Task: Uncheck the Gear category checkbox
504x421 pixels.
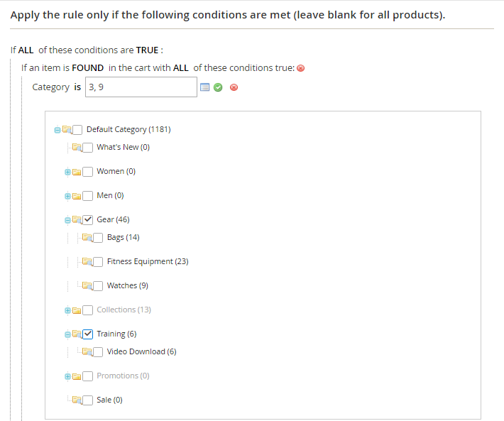Action: pos(88,219)
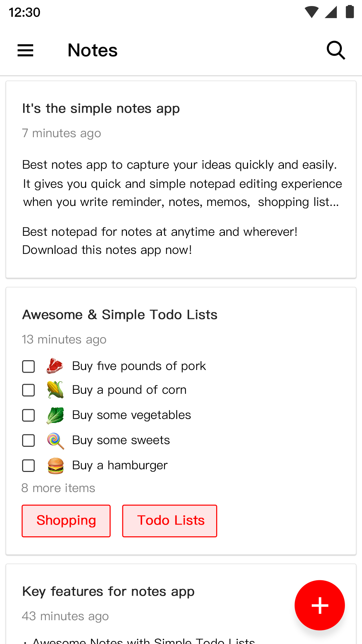Open the hamburger navigation menu
Image resolution: width=362 pixels, height=644 pixels.
click(x=25, y=50)
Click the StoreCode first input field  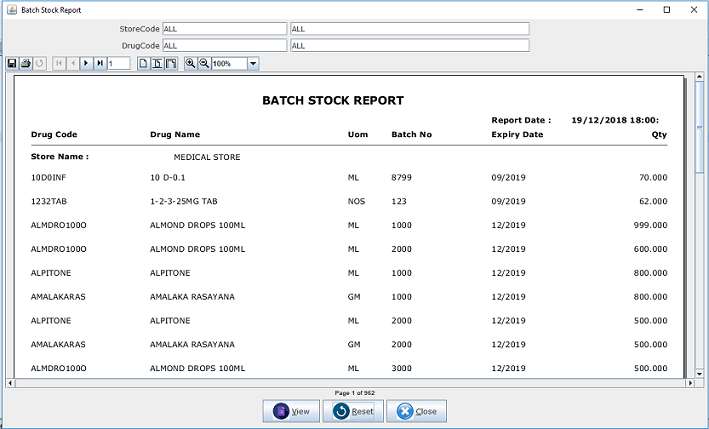224,30
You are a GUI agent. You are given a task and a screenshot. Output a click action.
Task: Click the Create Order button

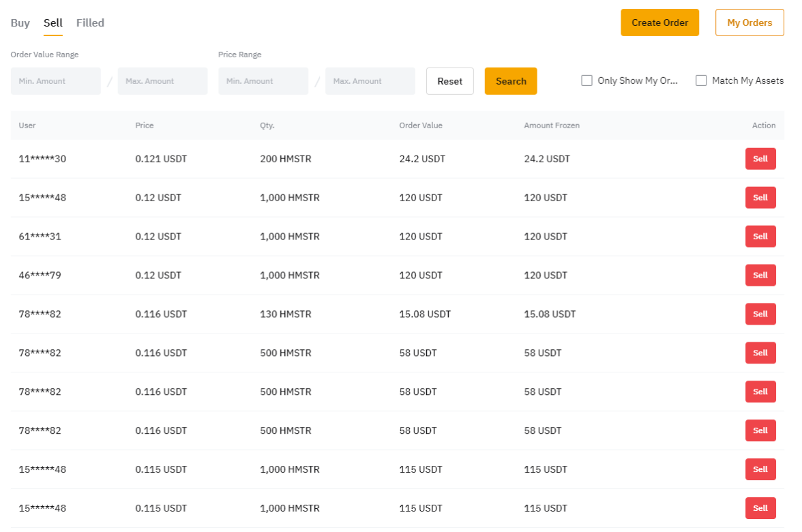click(x=659, y=23)
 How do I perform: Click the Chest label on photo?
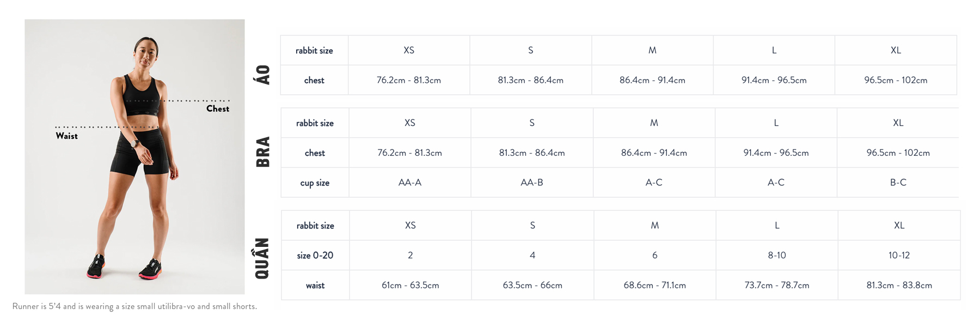[218, 108]
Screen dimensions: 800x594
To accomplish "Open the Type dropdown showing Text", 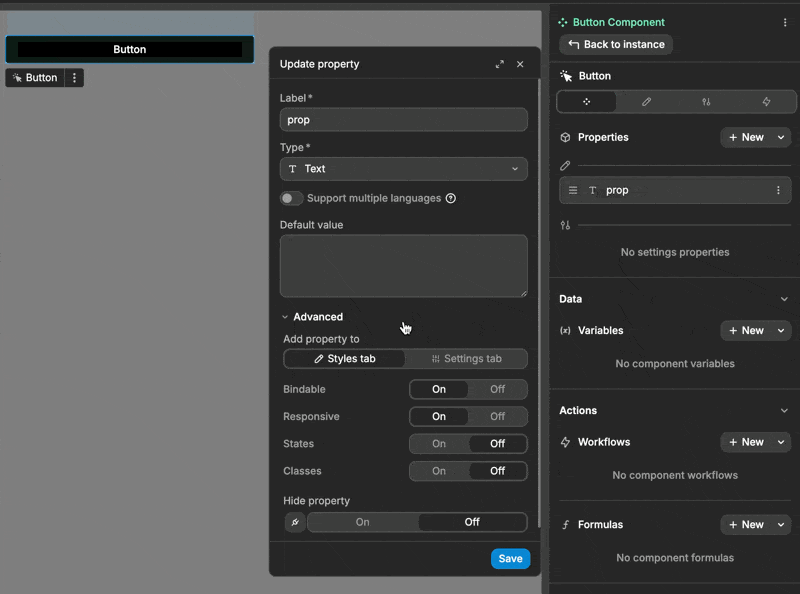I will [x=403, y=169].
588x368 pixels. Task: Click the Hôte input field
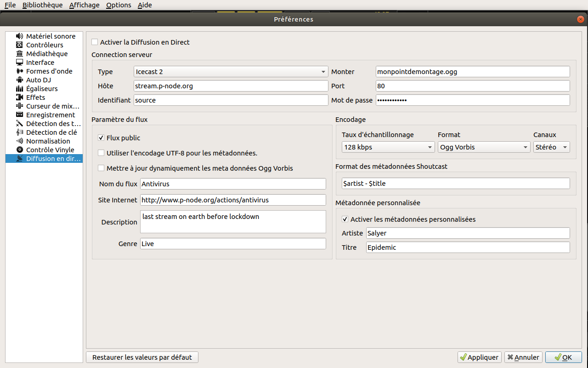[230, 86]
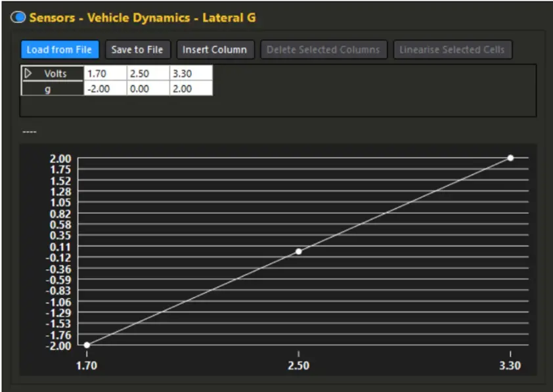This screenshot has height=392, width=553.
Task: Select the -2.00 g table cell
Action: pos(104,89)
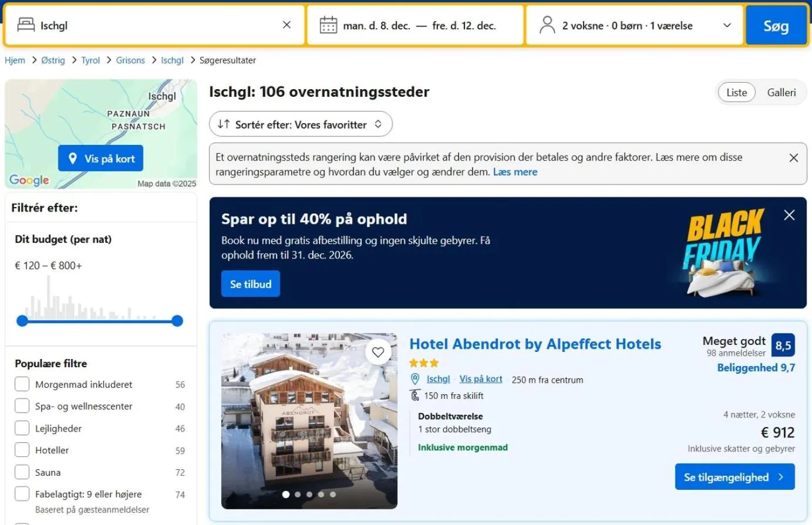812x525 pixels.
Task: Enable the 'Morgenmad inkluderet' filter
Action: (22, 384)
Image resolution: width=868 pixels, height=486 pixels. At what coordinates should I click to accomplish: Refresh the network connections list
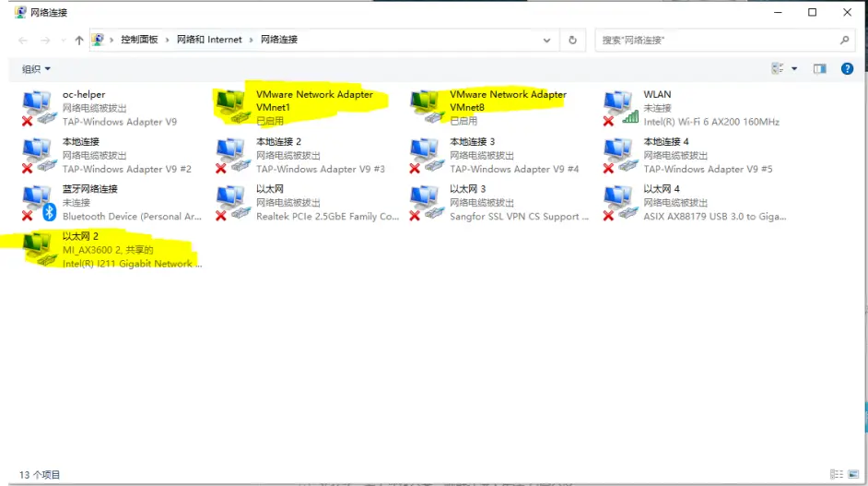click(x=572, y=41)
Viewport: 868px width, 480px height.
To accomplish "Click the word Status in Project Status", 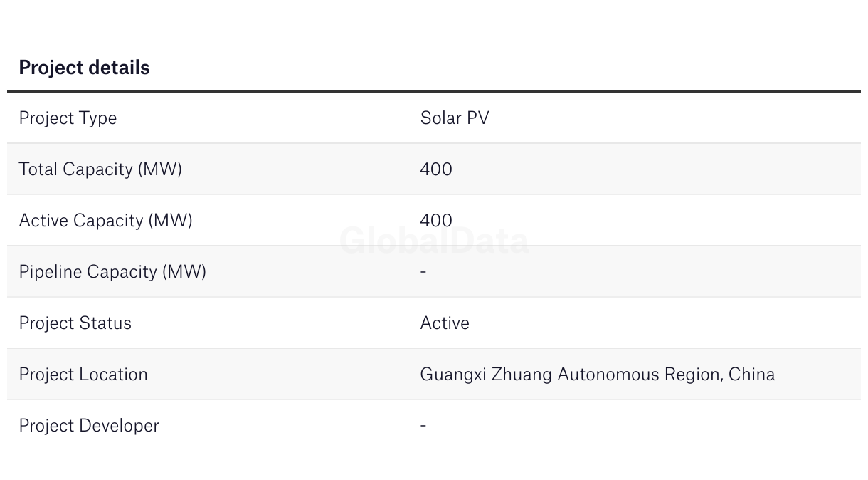I will pos(105,323).
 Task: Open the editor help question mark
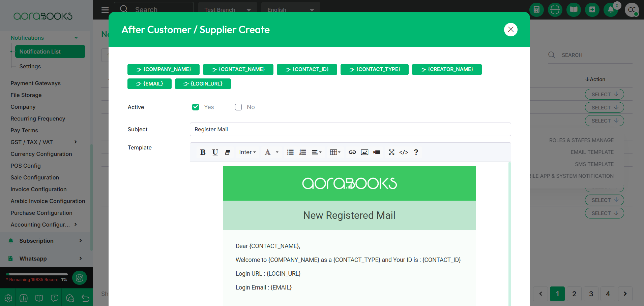[416, 152]
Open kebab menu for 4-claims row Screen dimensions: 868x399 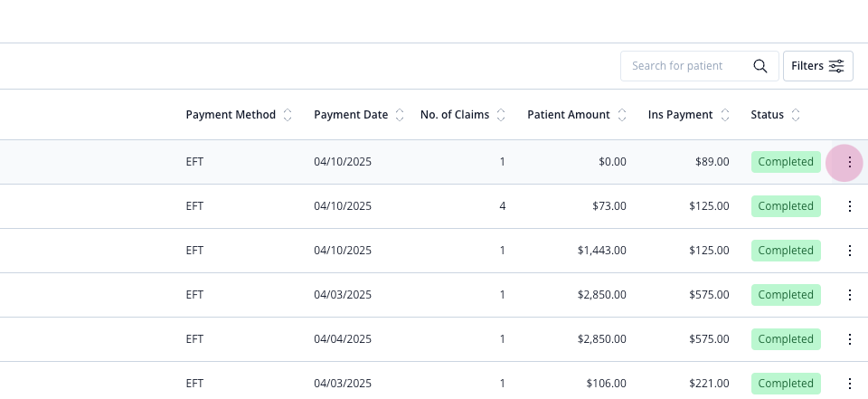click(849, 206)
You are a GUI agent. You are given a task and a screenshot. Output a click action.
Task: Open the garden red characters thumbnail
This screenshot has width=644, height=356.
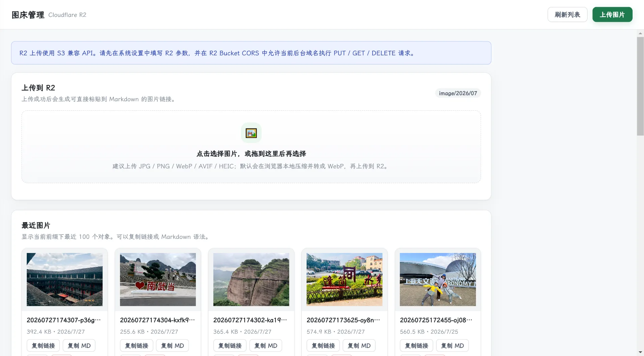(x=344, y=279)
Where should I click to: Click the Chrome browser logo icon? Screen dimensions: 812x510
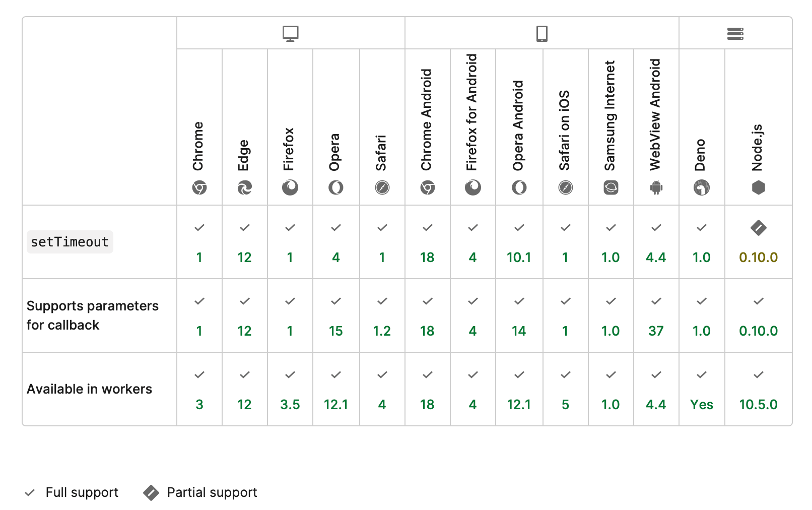[199, 188]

============================================================

What you need to do: Quote precisely the lines of the data from the line containing "This screenshot has width=644, height=356." through its final line, both included, excluding pictures.

Task solution:
This screenshot has width=644, height=356.
(x=344, y=279)
Where should I click to: Click the Chrome browser logo icon? Screen dimensions: 812x510
[199, 188]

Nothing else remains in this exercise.